WHAT THIS TASK INVOLVES >>
For each line in the data below that holds "computer", return a copy.

INPUT RECORDS >>
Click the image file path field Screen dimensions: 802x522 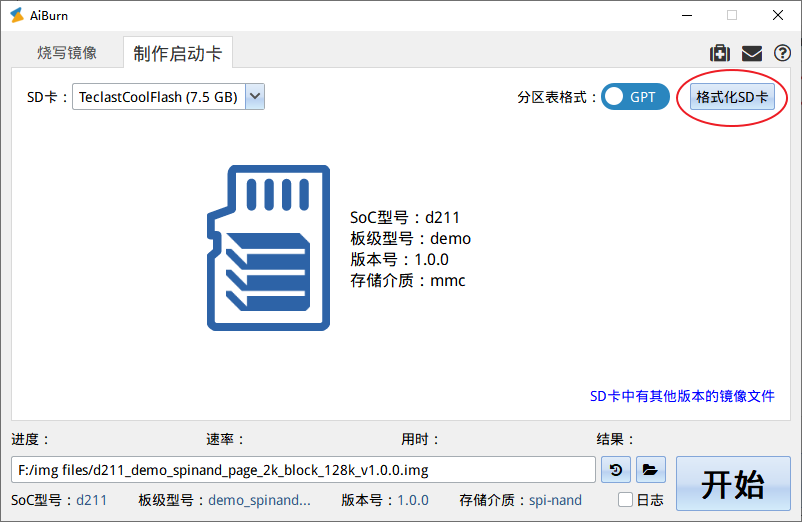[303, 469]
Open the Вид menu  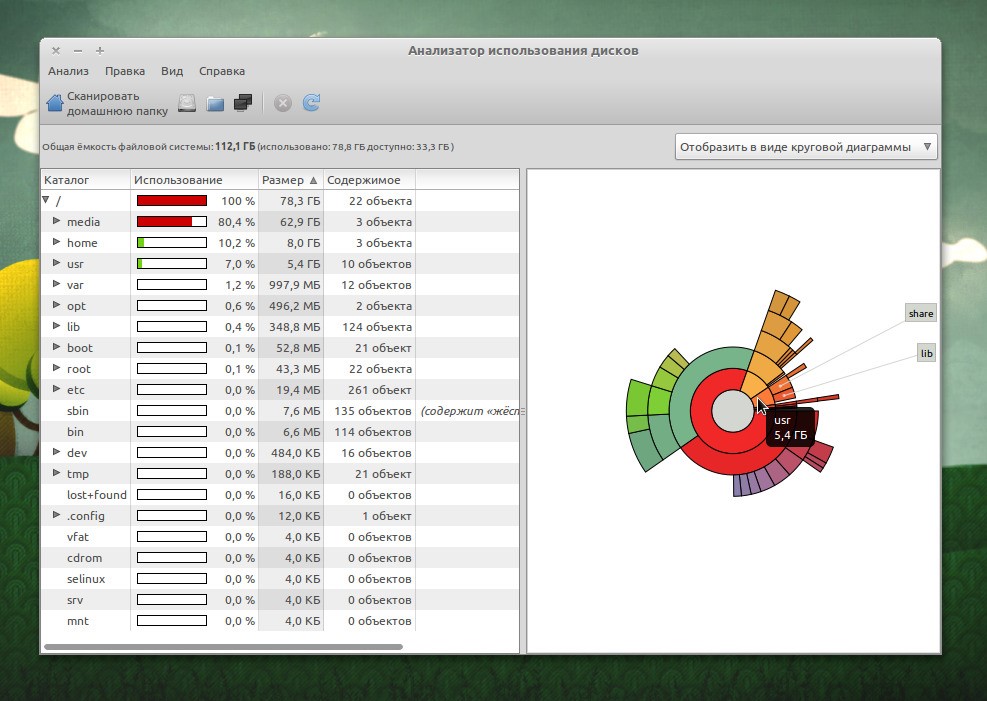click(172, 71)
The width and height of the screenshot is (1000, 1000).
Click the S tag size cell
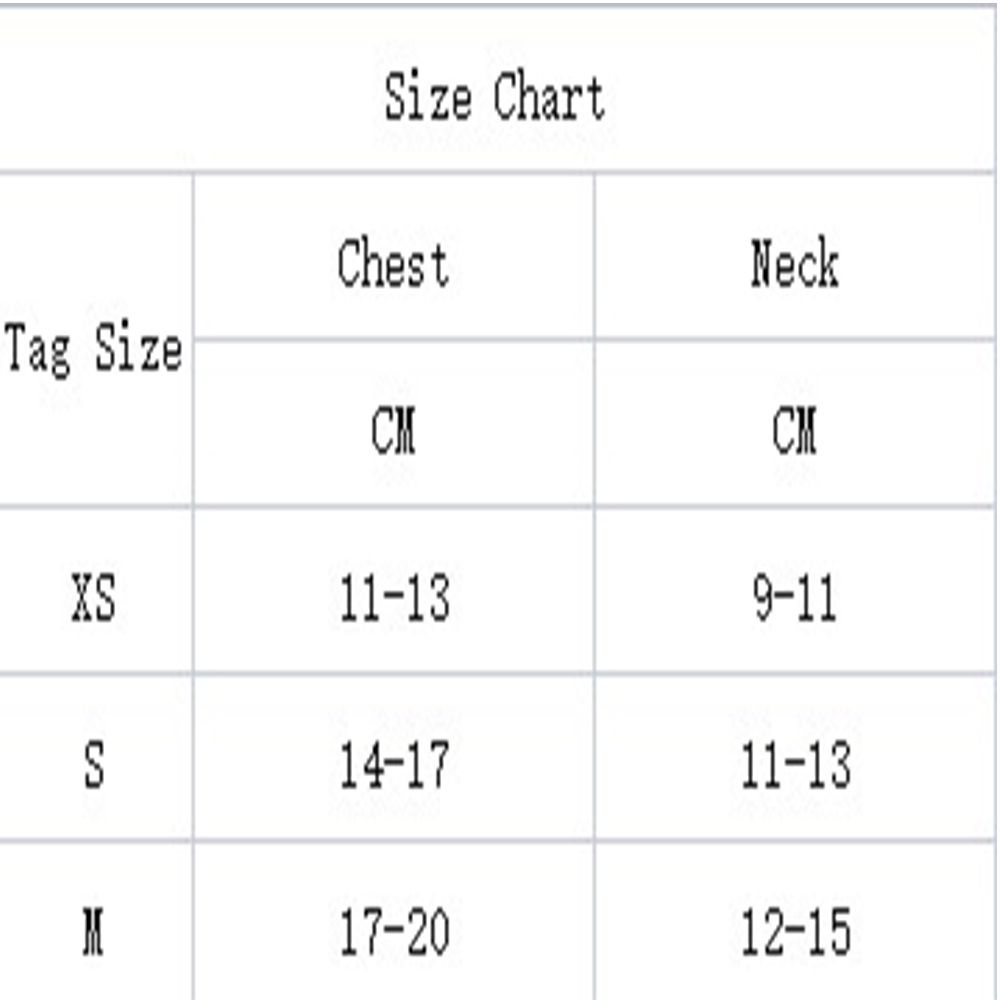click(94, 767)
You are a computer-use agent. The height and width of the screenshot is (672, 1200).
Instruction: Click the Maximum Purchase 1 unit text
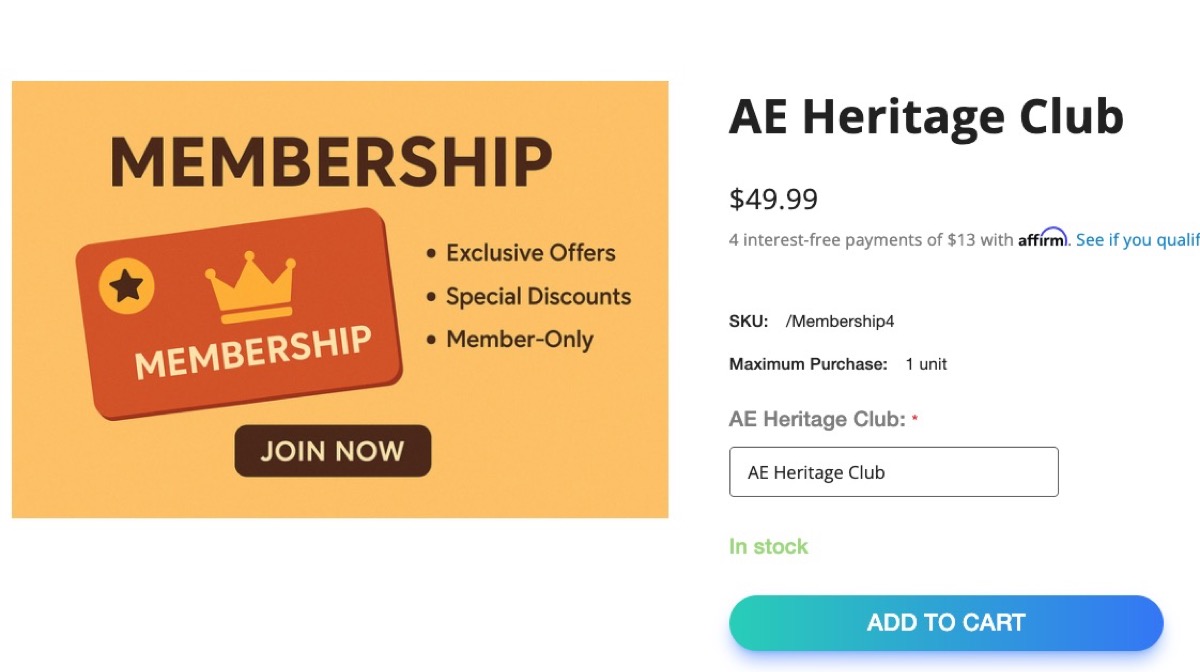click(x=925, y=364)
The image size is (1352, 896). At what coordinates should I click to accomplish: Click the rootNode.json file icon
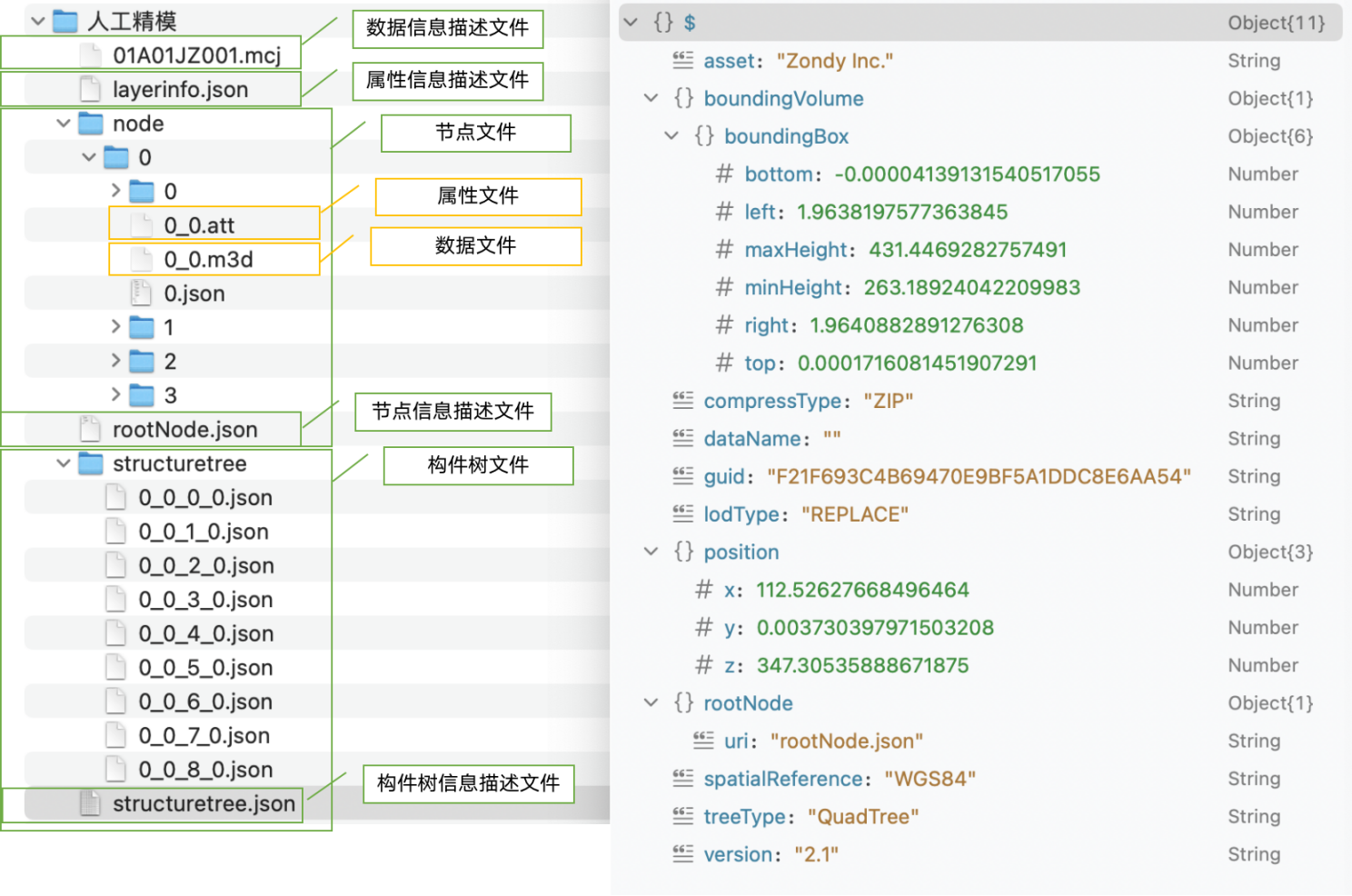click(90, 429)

* * *

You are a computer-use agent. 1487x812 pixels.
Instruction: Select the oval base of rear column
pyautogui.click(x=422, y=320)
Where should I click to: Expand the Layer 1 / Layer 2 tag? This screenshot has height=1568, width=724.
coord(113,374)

RESPONSE >>
You are a computer-use agent. The height and width of the screenshot is (672, 1200).
You are a computer-use agent. 1487x812 pixels.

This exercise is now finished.